Aim of the exercise:
What you give back should match the records word for word.

Collected data:

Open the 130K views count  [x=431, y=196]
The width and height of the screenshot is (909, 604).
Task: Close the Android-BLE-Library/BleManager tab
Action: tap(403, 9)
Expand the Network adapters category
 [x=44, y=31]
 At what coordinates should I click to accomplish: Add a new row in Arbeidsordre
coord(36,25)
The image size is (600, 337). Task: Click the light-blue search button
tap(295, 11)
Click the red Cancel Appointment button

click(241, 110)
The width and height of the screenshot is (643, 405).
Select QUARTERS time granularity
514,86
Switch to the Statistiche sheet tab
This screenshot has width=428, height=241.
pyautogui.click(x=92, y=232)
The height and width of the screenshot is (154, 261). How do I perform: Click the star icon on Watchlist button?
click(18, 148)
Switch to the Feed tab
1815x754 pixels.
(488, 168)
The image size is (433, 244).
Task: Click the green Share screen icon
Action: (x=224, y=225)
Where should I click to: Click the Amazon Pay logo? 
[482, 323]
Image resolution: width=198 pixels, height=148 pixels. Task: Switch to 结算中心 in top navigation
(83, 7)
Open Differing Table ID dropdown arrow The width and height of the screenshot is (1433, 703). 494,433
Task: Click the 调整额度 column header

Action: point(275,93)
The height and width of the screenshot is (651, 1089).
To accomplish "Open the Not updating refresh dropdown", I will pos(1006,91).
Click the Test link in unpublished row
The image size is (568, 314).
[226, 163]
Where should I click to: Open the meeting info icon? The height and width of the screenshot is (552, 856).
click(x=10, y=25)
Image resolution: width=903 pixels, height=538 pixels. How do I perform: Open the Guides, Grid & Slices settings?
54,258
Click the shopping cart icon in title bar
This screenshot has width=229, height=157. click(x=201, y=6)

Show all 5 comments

Response to the task:
Open the 130K views count  [x=431, y=196]
The width and height of the screenshot is (909, 604).
Task: Close the Android-BLE-Library/BleManager tab
Action: tap(403, 9)
Expand the Network adapters category
 [x=44, y=31]
 At what coordinates should I click to accomplish: Add a new row in Arbeidsordre
coord(36,25)
The image size is (600, 337). Task: Click the light-blue search button
tap(295, 11)
Click the red Cancel Appointment button

click(241, 110)
The width and height of the screenshot is (643, 405).
Select QUARTERS time granularity
514,86
Switch to the Statistiche sheet tab
This screenshot has width=428, height=241.
pyautogui.click(x=92, y=232)
The height and width of the screenshot is (154, 261). How do I perform: Click the star icon on Watchlist button?
click(18, 148)
Switch to the Feed tab
1815x754 pixels.
(488, 168)
The image size is (433, 244).
Task: Click the green Share screen icon
Action: (x=224, y=225)
Where should I click to: Click the Amazon Pay logo? 
[482, 323]
Image resolution: width=198 pixels, height=148 pixels. Task: Switch to 结算中心 in top navigation
(83, 7)
Open Differing Table ID dropdown arrow The width and height of the screenshot is (1433, 703). 494,433
Task: Click the 调整额度 column header

Action: point(275,93)
The height and width of the screenshot is (651, 1089).
To accomplish "Open the Not updating refresh dropdown", I will pos(1006,91).
Click the Test link in unpublished row
The image size is (568, 314).
[226, 163]
Where should I click to: Open the meeting info icon? The height and width of the screenshot is (552, 856).
click(x=10, y=25)
Image resolution: width=903 pixels, height=538 pixels. How do I perform: Open the Guides, Grid & Slices settings?
54,258
Click the shopping cart icon in title bar
This screenshot has width=229, height=157. click(x=201, y=6)

Show all 5 comments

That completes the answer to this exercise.